Des scientifiques tentent de soigner à distance un épaulard mal en point dans l’océan Pacifique.

Des biologistes tentent d’aider un épaulard mal en point dans le Pacifique nord

VANCOUVER - Les scientifiques qui tentent de soigner à distance un épaulard mal en point dans l’océan Pacifique, songent à lui injecter une deuxième dose d’antibiotiques et un médicament vermifuge.

Au cours des dernières semaines, la femelle épaulard - d’un groupe en voie de disparition - a été au coeur d’une importante opération de sauvetage internationale au large de l’État de Washington. Les biologistes estiment que la femelle est anormalement maigre et émaciée. «J50», comme on l’appelle, a été vue pour la dernière fois vendredi dernier.

Il y a près de trois semaines, une vétérinaire avait pu darder l’orque avec un antibiotique à large spectre.

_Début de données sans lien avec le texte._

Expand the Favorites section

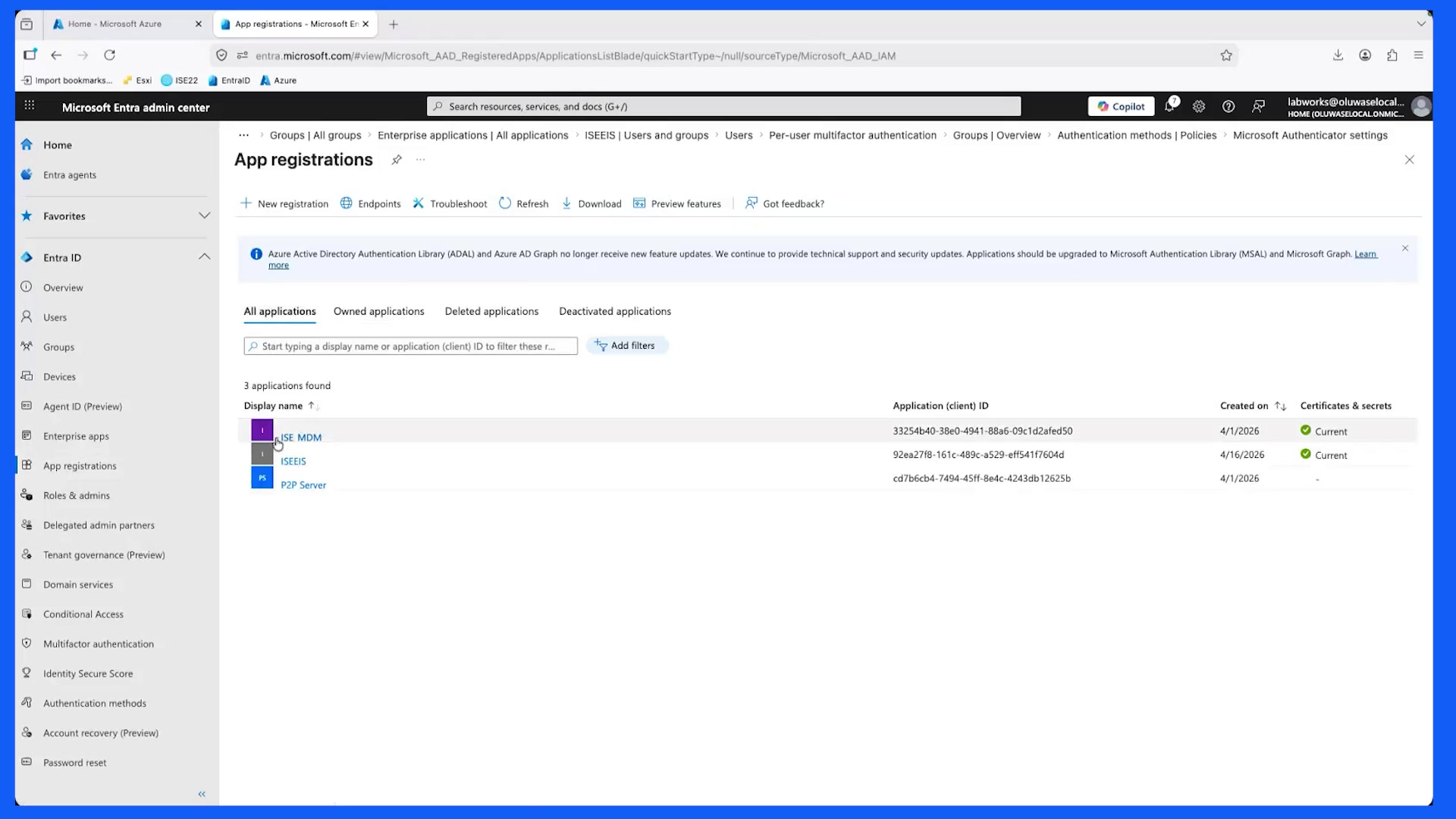click(204, 216)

Michael Milstein, de l’Agence américaine d’observation océanique et atmosphérique, explique que de toute évidence, l’épaulard ne mange pas suffisamment. On ignore toutefois si cette malnutrition est due au fait que l’orque est faible et incapable de chercher de la nourriture, ou qu’elle souffre d’une maladie.

Martin Haulena, une vétérinaire de l’Aquarium de Vancouver qui a tiré la fléchette antibiotique le 9 août, explique que les scientifiques se fient généralement à des méthodes définitives pour poser un diagnostic, comme des analyses de sang, des ultrasons ou un examen.

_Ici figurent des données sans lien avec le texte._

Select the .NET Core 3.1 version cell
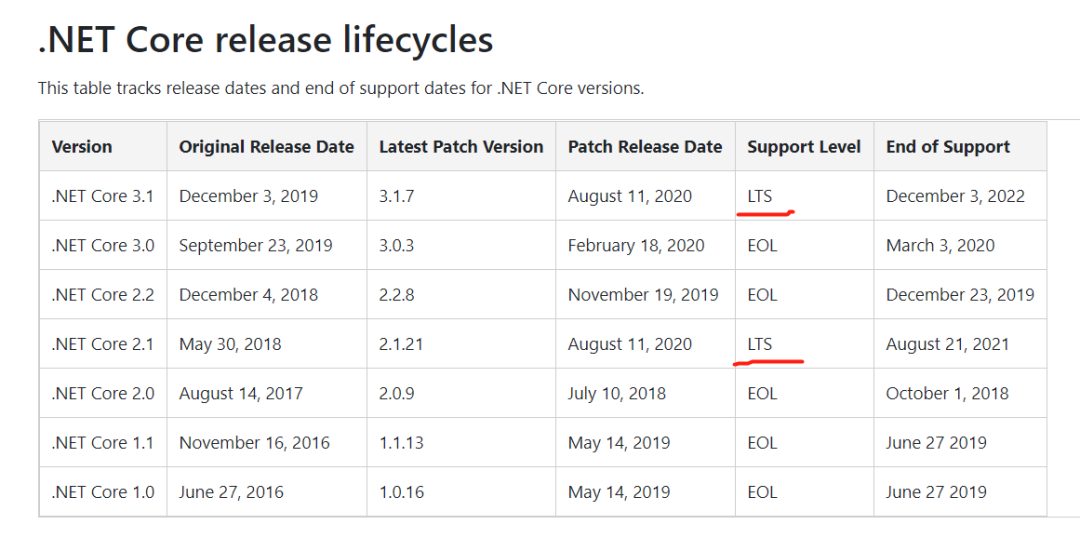The image size is (1080, 538). tap(103, 196)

Mais ces méthodes ne sont pas possibles avec «J50». Dans ce cas-ci, le traitement est basé sur l’apparence de l’animal, les échantillons prélevés dans son évent et ses matières fécales, les données historiques et les maladies qui affectent généralement les épaulards dans cette zone.

«Je pense que cet animal a quelque chose de très complexe, et il est très difficile de travailler sans diagnostic», a admis la docteure Haulena.

Les scientifiques croient en tout cas qu’il faudrait administrer à «J50» une deuxième dose d’antibiotiques et un médicament vermifuge. Michael Milstein indique que le plan, cette fois, consiste à utiliser une aiguille à bague, un type de fléchette qui comporte une petite arête autour de l’aiguille afin de l’introduire suffisamment longtemps dans l’animal avant de tomber.

L’un des autres plans de traitement consiste à mettre des médicaments dans le saumon chinook et à les offrir en pâture à l’orque. Cette méthode a déjà été tentée une fois auparavant, mais «J50» n’a pas mangé le poisson offert.

La docteure Haulena a aussi déclaré que capturer «J50» et la traiter avant de la relâcher n’est pas exclu pour l’instant. «Si elle est coincée sur une plage, à la traîne de son groupe pendant une longue période, ou si son état se détériore considérablement, on en reparlera.»

En 2002, une orpheline, «Springer», avait ainsi été capturée et déplacée. L’orque âgée de deux ans avait été retrouvée à Puget Sound, près de Seattle, malade et séparée de son groupe.